### Testo fornito
▶

Cosa accomuna però tutte le tradizioni maya è la visione del tempo e il suo legame con fenomeni naturali. I maya consideravano il tempo come un qualcosa senza né inizio né fine, per questo non hanno dato all’«anno uno» lo stesso significato di altri popoli, come i romani che iniziarono la loro cronologia a partire dalla fondazione di una città.
Per la cultura maya l’origine del calendario è strettamente ispirata all’universo e agli elementi naturali necessari per vivere: fuoco, terra, acqua e aria, oltre che ad alcuni simboli fondamentali, come la donna, il risveglio e la morte.
Il calendario maya è circolare, in accordo alla cultura ciclica che lo ispirava, mentre quello gregoriano è lineare. Inoltre si fonda sui cambiamenti cosmici e non sulla misurazione del tempo. L’aspetto sorprendente è la precisione di questo calendario, che creato in accordo ai movimenti del sole, aveva calcolato la durata dell’anno in 365, 2420 giorni, l’approssimazione più perfetta elaborata dall’umanità fino all’epoca dello sviluppo di sistemi tecnologici e informatici.

Un nuovo anno

Il 21 febbraio a Nebaj, cittadina di circa 20.000 abitanti situata nel dipartimento del Quichè, centro dei massacri inflitti alla popolazione indigena maya durante il conflitto armato e cuore della tradizione maya ixil (pronuncia iscil)  ha accolto l’anno 5125.

◀

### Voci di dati

▶

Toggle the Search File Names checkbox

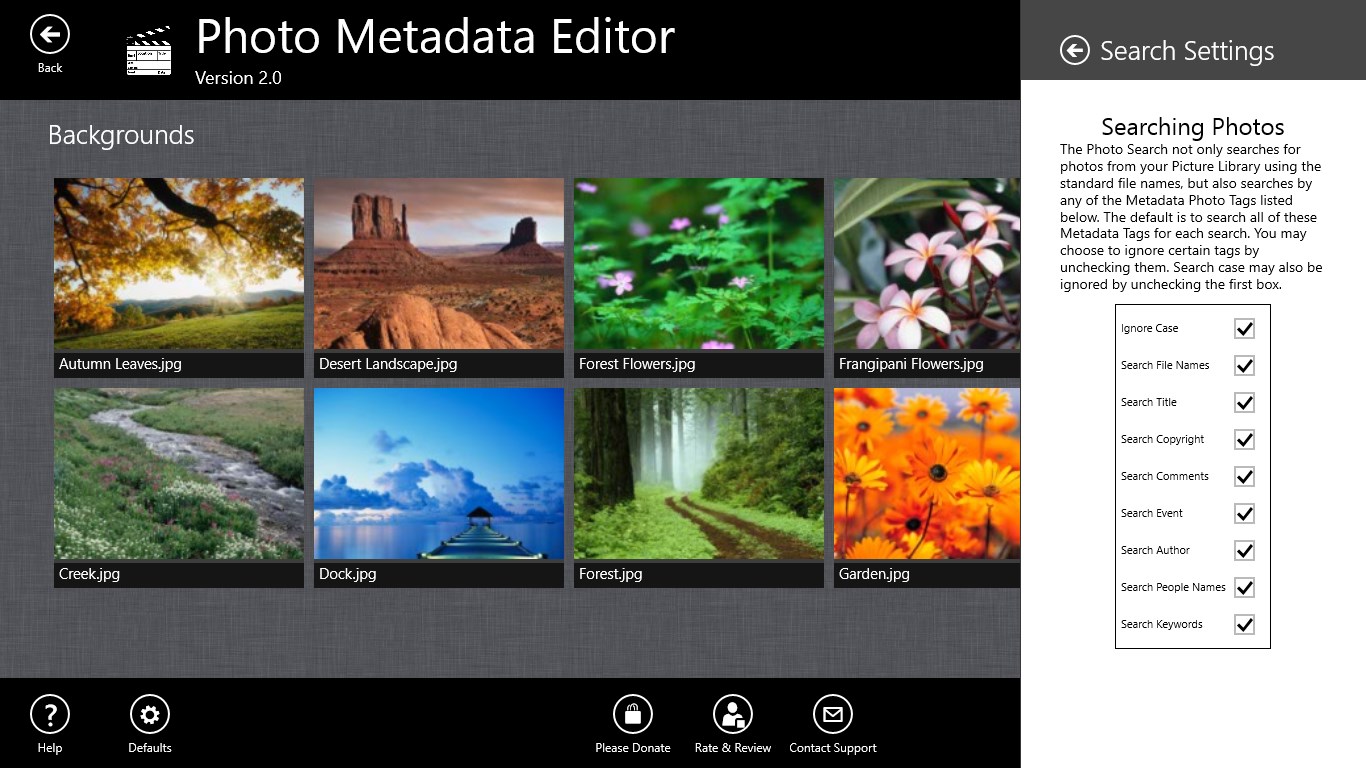1244,366
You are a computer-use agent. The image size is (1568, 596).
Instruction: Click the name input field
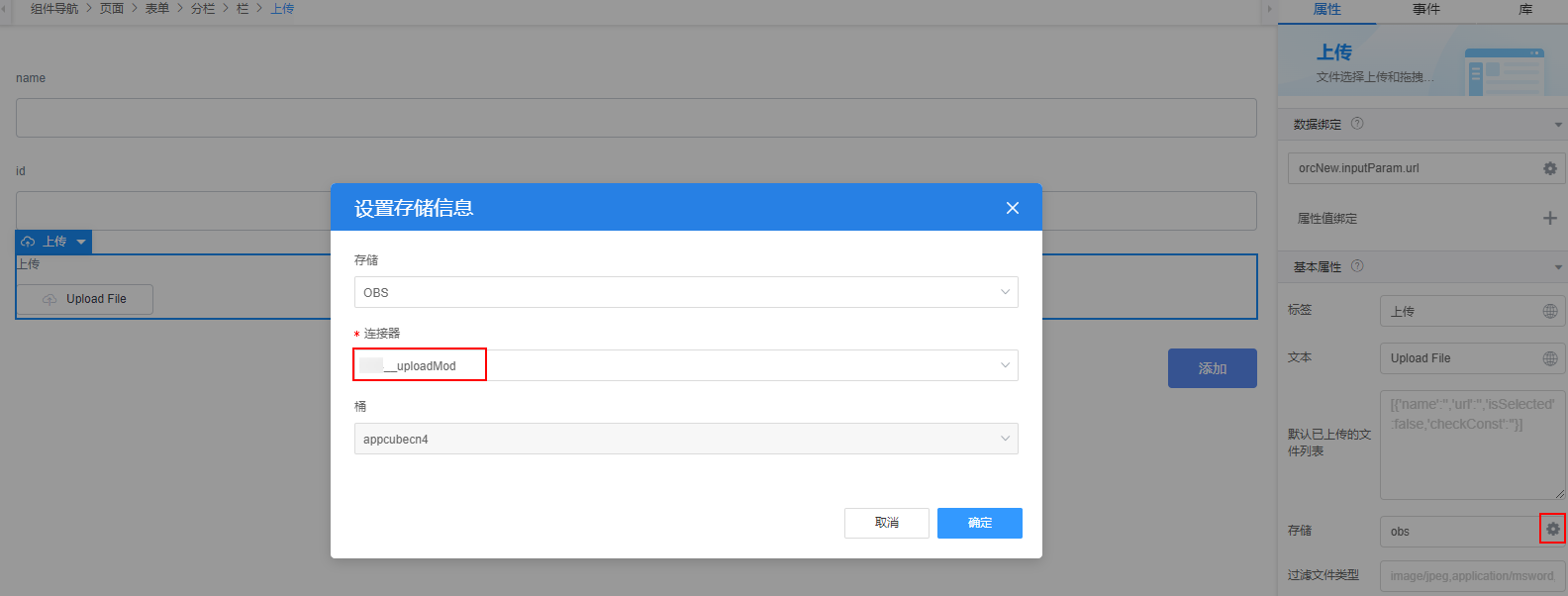pos(637,118)
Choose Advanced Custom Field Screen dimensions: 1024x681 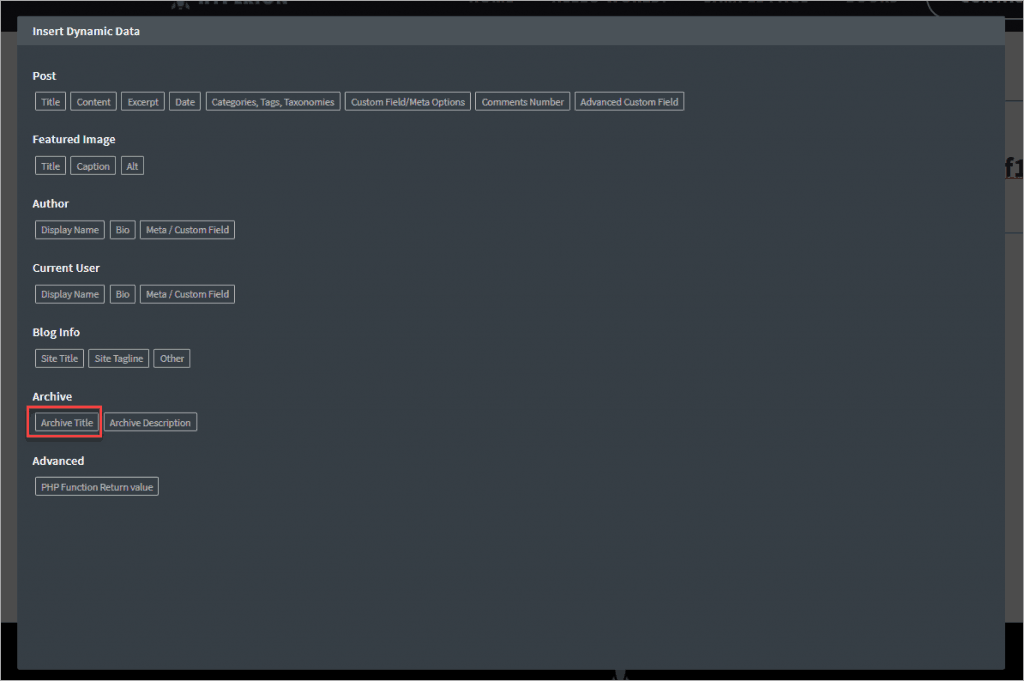(629, 102)
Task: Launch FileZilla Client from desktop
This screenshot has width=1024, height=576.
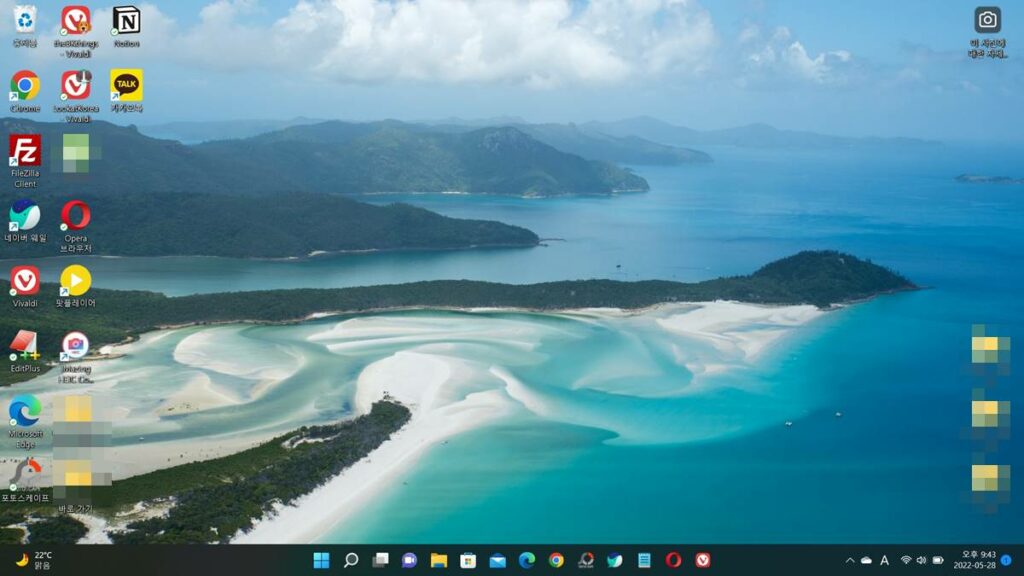Action: click(25, 151)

◀

### Parti dell'esercizio
**A)** Rispondi a queste domande sul testo sul calendario maya:
(i) Come consideravano il tempo i maya?
(ii) Quali elementi naturali hanno ispirato l'origine del calendario maya?
(iii) In che giorno Nebaj ha accolto l'anno 5125?
**B)** Riassumi il paragrafo del testo sul calendario maya che comincia con «Cosa accomuna però», conservandone i fatti principali.
**C)** Trascrivi il passo del testo sul calendario maya che parte da «Un nuovo anno» e arriva a «accolto l’anno 5125.», cambiando «cittadina» in «città».

### Risposte ai compiti
**A)**
(i) Come qualcosa senza né inizio né fine.
(ii) Fuoco, terra, acqua e aria.
(iii) Il 21 febbraio.

**B)** Tutte le tradizioni maya condividono una visione del tempo legata ai fenomeni naturali. Per i maya il tempo non aveva né inizio né fine. Per questo non diedero all'«anno uno» il significato che gli attribuivano altri popoli, come i romani, che fecero partire la loro cronologia dalla fondazione di una città.

**C)**
Un nuovo anno

Il 21 febbraio a Nebaj, città di circa 20.000 abitanti situata nel dipartimento del Quichè, centro dei massacri inflitti alla popolazione indigena maya durante il conflitto armato e cuore della tradizione maya ixil (pronuncia iscil)  ha accolto l’anno 5125.